Identification of a novel glycoprotein (AGp110) involved in interactions of rat liver parenchymal cells with fibronectin

We have identified an integral membrane glycoprotein in rat liver that mediates adhesion of cultured hepatocytes on fibronectin substrata. The protein was isolated by affinity chromatography of detergent extracts on wheat germ lectin-Agarose followed by chromatography of the WGA binding fraction on fibronectin-Sepharose. The glycoprotein (AGp110), eluted at high salt concentrations from the fibronectin column, has a molecular mass of 110 kD and a pI of 4.2. Binding of immobilized AGp110 to soluble rat plasma fibronectin required Ca2+ ions but was not inhibited by RGD peptides. Fab' fragments of immunoglobulins raised in rabbits against AGp110 reversed the spreading of primary hepatocytes attached onto fibronectin-coated substrata, but had no effect on cells spread on type IV collagen or laminin substrata. The effect of the antiserum on cell spreading was reversible. AGp110 was detected by immunofluorescence around the periphery of the ventral surface of substratum attached hepatocytes, and scattered on the dorsal surface.
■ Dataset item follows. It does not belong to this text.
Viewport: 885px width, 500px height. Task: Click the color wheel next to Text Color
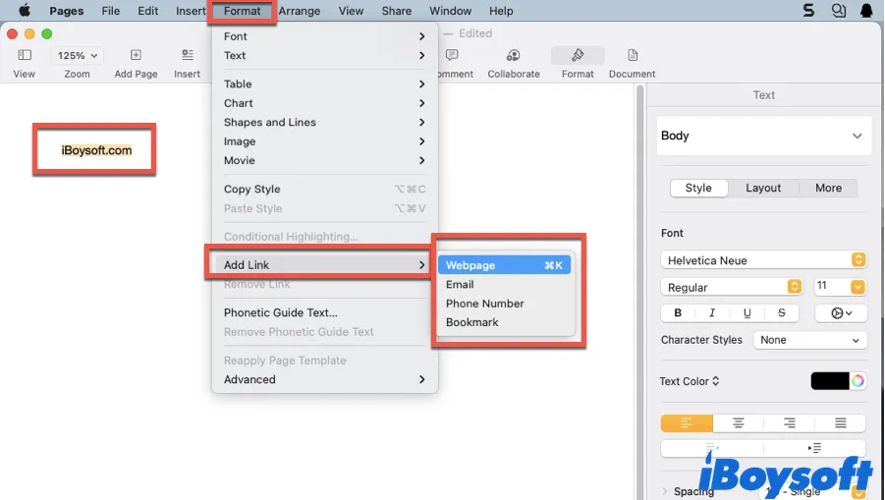(x=857, y=381)
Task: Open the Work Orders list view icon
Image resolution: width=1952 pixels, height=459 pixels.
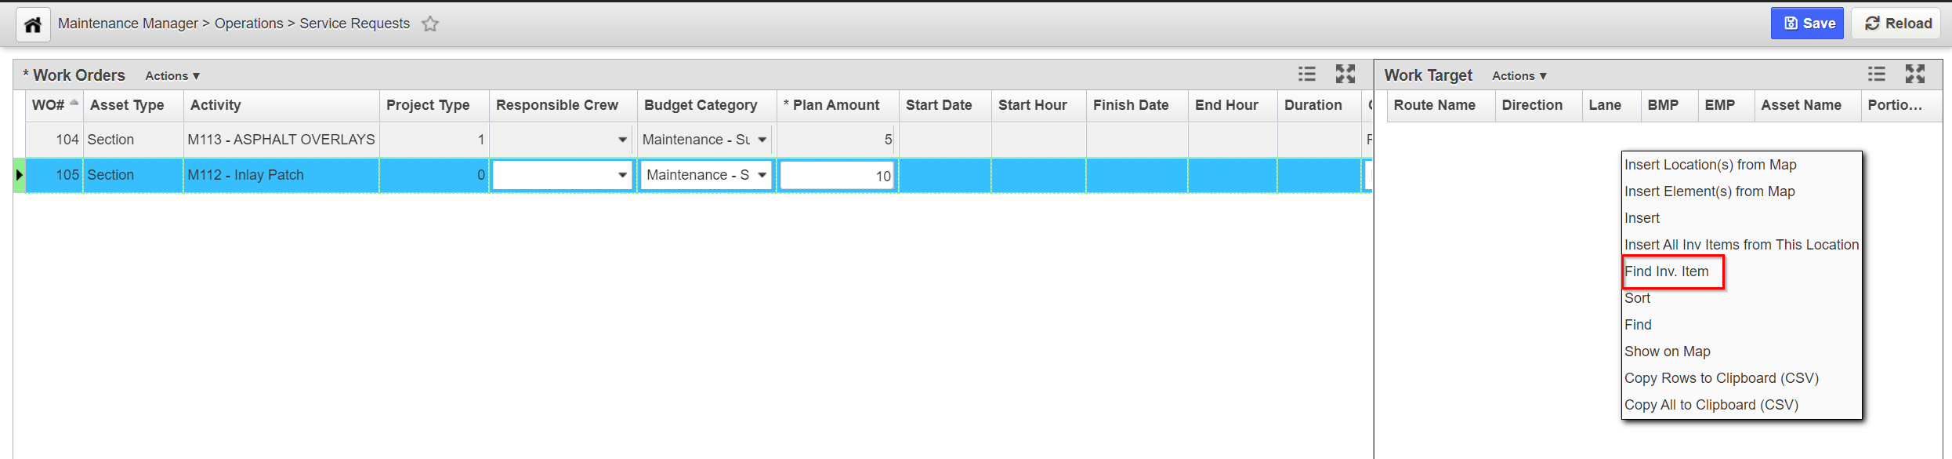Action: point(1306,75)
Immunohistochemical evidence and Western blotting of fractionated liver plasma membranes indicated a bile canalicular (apical) localization of AGp110 in the liver parenchyma. Expression of AGp110 is tissue specific: it was found mainly in liver, kidney, pancreas, and small intestine but was not detected in stomach, skeletal muscle, heart, and large intestine. AGp110 could be labeled by lactoperoxidase-catalyzed surface iodination of intact liver cells and, after phase partitioning of liver plasma membranes with the detergent Triton X-114, it was preferentially distributed in the hydrophobic phase. Treatment with glycosidases indicated extensive sialic acid substitution in at least 10 O-linked carbohydrate chains and 1-2 N-linked glycans. Immunological comparisons suggest that AGp110, the integrin fibronectin receptor and dipeptidyl peptidase IV, an enzyme involved in fibronectin-mediated adhesion of hepatocytes on collagen, are distinct proteins.